## Start Text section
Britain was given highly detailed information of a plot to overthrow the government of Equatorial Guinea ­ including names, dates and details of arms shipments ­ several months in advance, it was claimed last night.

Two reports, in December 2003 and January 2004, of the planned attempt to overthrow President Teodoro Obiang from a former commander in South Africa's special forces were sent to two senior officers in British intelligence and to a colleague of Donald Rumsfeld, the US Defence Secretary, The Observer said. "The revelations of Britain and America's prior knowledge ... raise questions about whether they ignored UN conventions designed to protect heads of state against violent overthrow," the newspaper said.

The oil-rich African dictatorship, fresh from jailing 12 alleged mercenaries for the coup attempt, wants to take Britain and the US to the International Court of Justice in The Hague for failing to tell the regime of the impending coup attempt. Sources close to the Equatorial Guinea government said that the move follows the admission this month by Jack Straw, the Foreign Secretary, that Britain had known "since late January 2004" of the plot.

The attempted putsch collapsed in early March, when Simon Mann, a former SAS officer, was arrested in Zimbabwe with a cache of weap- ons. He had just met an aircraft carrying more than 60 former members of South Africa's apartheid-era special forces. They were all taken into custody. A day later Nick du Toit and several other South Africans who used to serve in the country's undercover forces were arrested in Malabo, along with their Armenian aircrew, and charged with being the advance party for Mr Mann's group.

Johann Smith, the former South African special forces commander, gave a statement to lawyers last week acting for the African state. He said: I submitted a report in December 2003 to Michael Westphal of the Pentagon [in Mr Rumsfeld's department] ... I warned [the British Governnment] through two SIS [MI6] people I knew, and to whom I sent the report ... also in December 2003 to their personal email addresses." He also sent a more detailed report in January.

On Friday a court in Equatorial Guinea sentenced Mr du Toit and 11 others to long prison terms. According to reports from Malabo, the decision to spare the South African from execution is at least partly aimed at bolstering Equatorial Guinea's efforts to extradite Sir Mark Thatcher. The former prime minister's son was arrested in Cape Town in August and charged with helping to finance the coup attempt, but South Africa, like Britain, does not extradite suspects to countries that have the death penalty. The regime is also seeking to have Sir Mark questioned in a South African court.
## End Text section
## Start Data lines
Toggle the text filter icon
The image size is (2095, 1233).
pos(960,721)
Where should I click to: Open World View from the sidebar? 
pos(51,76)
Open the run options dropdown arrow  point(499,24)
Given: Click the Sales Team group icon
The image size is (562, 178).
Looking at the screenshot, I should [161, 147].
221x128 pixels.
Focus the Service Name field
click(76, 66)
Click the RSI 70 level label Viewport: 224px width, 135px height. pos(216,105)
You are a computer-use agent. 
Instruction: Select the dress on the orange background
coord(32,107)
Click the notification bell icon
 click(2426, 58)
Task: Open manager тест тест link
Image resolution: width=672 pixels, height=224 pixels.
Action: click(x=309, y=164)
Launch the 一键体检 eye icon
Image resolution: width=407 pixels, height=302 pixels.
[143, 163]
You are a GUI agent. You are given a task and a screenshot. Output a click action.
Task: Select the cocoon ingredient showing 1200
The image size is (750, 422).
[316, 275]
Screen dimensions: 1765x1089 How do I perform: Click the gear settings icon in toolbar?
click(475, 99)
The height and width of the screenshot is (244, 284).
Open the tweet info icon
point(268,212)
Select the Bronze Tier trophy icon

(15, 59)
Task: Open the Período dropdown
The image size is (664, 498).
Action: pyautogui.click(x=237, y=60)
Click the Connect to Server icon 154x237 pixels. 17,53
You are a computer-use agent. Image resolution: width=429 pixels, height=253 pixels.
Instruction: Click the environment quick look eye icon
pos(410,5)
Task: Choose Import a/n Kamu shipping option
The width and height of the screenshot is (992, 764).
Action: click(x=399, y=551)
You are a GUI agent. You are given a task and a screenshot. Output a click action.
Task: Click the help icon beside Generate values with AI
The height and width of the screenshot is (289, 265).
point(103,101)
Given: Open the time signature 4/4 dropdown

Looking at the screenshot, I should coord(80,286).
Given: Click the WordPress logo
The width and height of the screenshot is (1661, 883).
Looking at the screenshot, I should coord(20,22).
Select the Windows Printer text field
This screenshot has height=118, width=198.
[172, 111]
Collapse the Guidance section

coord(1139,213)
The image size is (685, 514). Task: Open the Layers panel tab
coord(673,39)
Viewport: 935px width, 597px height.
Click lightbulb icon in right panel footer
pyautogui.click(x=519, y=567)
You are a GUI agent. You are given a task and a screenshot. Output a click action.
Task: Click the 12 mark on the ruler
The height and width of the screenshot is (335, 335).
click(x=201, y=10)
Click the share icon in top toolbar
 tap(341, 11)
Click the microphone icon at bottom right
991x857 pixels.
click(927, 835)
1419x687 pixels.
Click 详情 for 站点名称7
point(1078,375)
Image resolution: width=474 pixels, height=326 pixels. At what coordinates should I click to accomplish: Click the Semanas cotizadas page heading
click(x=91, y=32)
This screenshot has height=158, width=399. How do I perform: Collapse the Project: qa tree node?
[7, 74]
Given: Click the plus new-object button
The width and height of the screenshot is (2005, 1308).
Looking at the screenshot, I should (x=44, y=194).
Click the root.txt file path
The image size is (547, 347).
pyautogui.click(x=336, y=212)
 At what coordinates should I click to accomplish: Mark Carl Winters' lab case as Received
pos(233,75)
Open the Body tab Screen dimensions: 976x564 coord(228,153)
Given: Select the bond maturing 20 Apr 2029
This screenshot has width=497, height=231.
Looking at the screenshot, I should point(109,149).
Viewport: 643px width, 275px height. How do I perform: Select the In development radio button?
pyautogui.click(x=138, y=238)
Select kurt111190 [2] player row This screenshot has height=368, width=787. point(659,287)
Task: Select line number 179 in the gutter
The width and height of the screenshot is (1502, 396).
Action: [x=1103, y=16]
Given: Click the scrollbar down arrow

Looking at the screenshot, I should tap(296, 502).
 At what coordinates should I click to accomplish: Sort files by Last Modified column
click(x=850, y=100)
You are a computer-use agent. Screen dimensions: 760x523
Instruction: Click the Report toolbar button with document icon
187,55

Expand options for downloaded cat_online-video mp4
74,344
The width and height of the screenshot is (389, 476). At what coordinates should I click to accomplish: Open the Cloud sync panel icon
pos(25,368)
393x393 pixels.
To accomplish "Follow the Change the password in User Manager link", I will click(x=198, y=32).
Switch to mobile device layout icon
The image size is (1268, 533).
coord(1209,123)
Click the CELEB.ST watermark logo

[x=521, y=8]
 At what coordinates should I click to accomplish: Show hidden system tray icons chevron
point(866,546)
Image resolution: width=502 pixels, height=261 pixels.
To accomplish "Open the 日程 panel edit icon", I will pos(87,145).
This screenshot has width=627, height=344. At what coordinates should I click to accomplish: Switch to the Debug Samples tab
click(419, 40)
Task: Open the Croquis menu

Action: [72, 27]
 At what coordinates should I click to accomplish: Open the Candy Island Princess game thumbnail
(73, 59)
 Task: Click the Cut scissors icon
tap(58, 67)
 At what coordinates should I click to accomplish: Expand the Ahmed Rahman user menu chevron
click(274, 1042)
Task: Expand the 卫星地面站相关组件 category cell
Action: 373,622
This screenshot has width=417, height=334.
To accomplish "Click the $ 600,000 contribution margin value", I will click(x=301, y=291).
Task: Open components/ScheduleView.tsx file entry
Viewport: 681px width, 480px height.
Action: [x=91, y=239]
## End Data lines
Direction 1 – From the article on the Equatorial Guinea coup plot, return the passage starting with "Johann Smith, the" and going on through "report in January.", copied word for word.
Direction 2 – Resume the article on the Equatorial Guinea coup plot from where it stops.

Written response 1 –
Johann Smith, the former South African special forces commander, gave a statement to lawyers last week acting for the African state. He said: I submitted a report in December 2003 to Michael Westphal of the Pentagon [in Mr Rumsfeld's department] ... I warned [the British Governnment] through two SIS [MI6] people I knew, and to whom I sent the report ... also in December 2003 to their personal email addresses." He also sent a more detailed report in January.

Written response 2 –
Meanwhile, in London, The Guardian reported yesterday that a document quotes the plotters as fearing that any leak of Sir Mark's role would jeopardise the coup. The newspaper reports the memo saying: "If involvement becomes known, rest of us and project, likely to be screwed as a side-issue to people screwing him."

Equatorial Guinea's pursuit of Baroness Thatcher's son, whose legal battles in South Africa could last years, is the most visible sign of its resentment over what it sees as British interference. Although Mr Obiang has not echoed the claim of his Zimbabwean counterpart, Robert Mugabe, that Britain was responsible for the coup attempt, he said it was funded by "enemy powers" and multinational companies, and thanked South Africa and Angola for warning him.

Equatorial Guinea has also issued international arrest warrants for British citizens and residents it accuses of involvement in the abortive coup, including Ely Calil, the Lebanese-born oil trader alleged to have launched the plot. Others on the list include David Hart, a millionaire former adviser to Lady Thatcher, British businessmen Greg Wales, Gary Hersham and David Tremain, and "JH Archer", the name on a leaked list of contributors to one of Mr Mann's companies. Lord Archer of Weston-super-Mare has denied involvement, as has Mr Calil.

"It's not as if Britain was the only country that knew," a source said last week. "Everyone knew ­ it was the stuff of gossip at diplomatic drinks parties ... Ironically, this affair has allowed two of Africa's most repulsive leaders, Robert Mugabe and Teodoro Obiang, to strut the stage."